Alıntılanan metin —
==========

İsa’nın Takipçileri Yehova’nın İhtişamını Yansıtırlar
“Ne mutlu sizin gözlerinize, çünkü görüyorlar. Ne mutlu sizin kulaklarınıza, çünkü duyuyorlar” (MATTA 13:16).
1. İsrailoğullarının Sina Dağı’ndan inen Musa’ya gösterdikleri tepki akla hangi soruyu getiriyor?
SİNA DAĞI’NDA toplanan İsrailoğullarının Yehova’ya yaklaşmak için birçok nedeni vardı. Aslında Yehova güçlü eliyle onları Mısır’dan kurtarmıştı. Çölde yiyecek ve su sağlayarak ihtiyaçlarıyla ilgilenmişti. Sonra, Amalekî ordusunun saldırısı karşısında zafer kazandırmıştı (Çıkış 14:26-31; 16:2–17:13). İsrailoğulları çölde Sina Dağı’nın eteğinde kamp kurarlarken, gök gürlemeleri ve şimşeklerden öyle korktular ki, titremeye başladılar. Ardından, Musa’nın Sina Dağı’ndan indiğini ve yüzünün Yehova’nın ihtişamını yansıttığını gördüler. Fakat, bu gördüklerine şaşırmak ve takdir etmek yerine, onlar geri çekildiler. “[Musa’ya] yaklaşmağa korktular” (Çıkış 19:10-19; 34:30). Peki Yehova onlar için onca şey yapmış olduğu halde, O’nun ihtişamının yansımasına bakmaktan neden korktular?

==========

Verilen satırlar —

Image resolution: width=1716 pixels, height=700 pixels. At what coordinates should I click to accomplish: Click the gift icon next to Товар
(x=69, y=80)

==========

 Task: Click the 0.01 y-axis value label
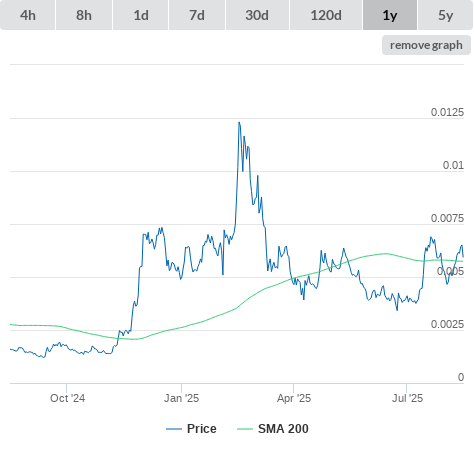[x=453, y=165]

==========

Yapılacak işler —
A – Yehova’nın ihtişamı hakkındaki metinden “1. İsrailoğullarının Sina” sözleriyle başlayıp “bakmaktan neden korktular?” sözleriyle biten bölümü aynen yazın.
B – Yehova’nın ihtişamı hakkındaki metnin devamını, bittiği yerden itibaren yazın.
Satırların bu işte hiçbir rolü yoktur.

Görevlere göre sonuçlar —
A –
1. İsrailoğullarının Sina Dağı’ndan inen Musa’ya gösterdikleri tepki akla hangi soruyu getiriyor?
SİNA DAĞI’NDA toplanan İsrailoğullarının Yehova’ya yaklaşmak için birçok nedeni vardı. Aslında Yehova güçlü eliyle onları Mısır’dan kurtarmıştı. Çölde yiyecek ve su sağlayarak ihtiyaçlarıyla ilgilenmişti. Sonra, Amalekî ordusunun saldırısı karşısında zafer kazandırmıştı (Çıkış 14:26-31; 16:2–17:13). İsrailoğulları çölde Sina Dağı’nın eteğinde kamp kurarlarken, gök gürlemeleri ve şimşeklerden öyle korktular ki, titremeye başladılar. Ardından, Musa’nın Sina Dağı’ndan indiğini ve yüzünün Yehova’nın ihtişamını yansıttığını gördüler. Fakat, bu gördüklerine şaşırmak ve takdir etmek yerine, onlar geri çekildiler. “[Musa’ya] yaklaşmağa korktular” (Çıkış 19:10-19; 34:30). Peki Yehova onlar için onca şey yapmış olduğu halde, O’nun ihtişamının yansımasına bakmaktan neden korktular?

B –
2. İsrailoğulları Tanrı’nın ihtişamını yansıtan Musa’yı gördüklerinde neden korkmuş olabilir?
2 İsrailoğullarının çoğunun bu olayda korkmasının nedeni, büyük ihtimalle daha önce olanlarla ilgiliydi. Onlar altın bir buzağı yaparak Yehova’ya kasten itaatsizlik ettiklerinde, Yehova onları cezalandırdı (Çıkış 32:4, 35). Acaba Yehova’nın verdiği tedipten ders alıp takdir ettiler mi? Çoğu böyle yapmadı. Yaşamının sonuna doğru Musa, İsrailoğullarının itaatsizliklerini gösteren başka örneklerin yanı sıra, altın buzağıyla ilgili bu olaydan da tekrar söz etti ve İsrailoğullarına şöyle dedi: “Allahınız RABBİN emrine karşı isyan ettiniz, ve ona iman etmediniz, ve onun sözünü dinlemediniz. Sizi bildiğim günden beri RABBE karşı âsi oldunuz” (Tesniye 9:15-24).
3. Musa yüzünü gizlemek için ne yaptı?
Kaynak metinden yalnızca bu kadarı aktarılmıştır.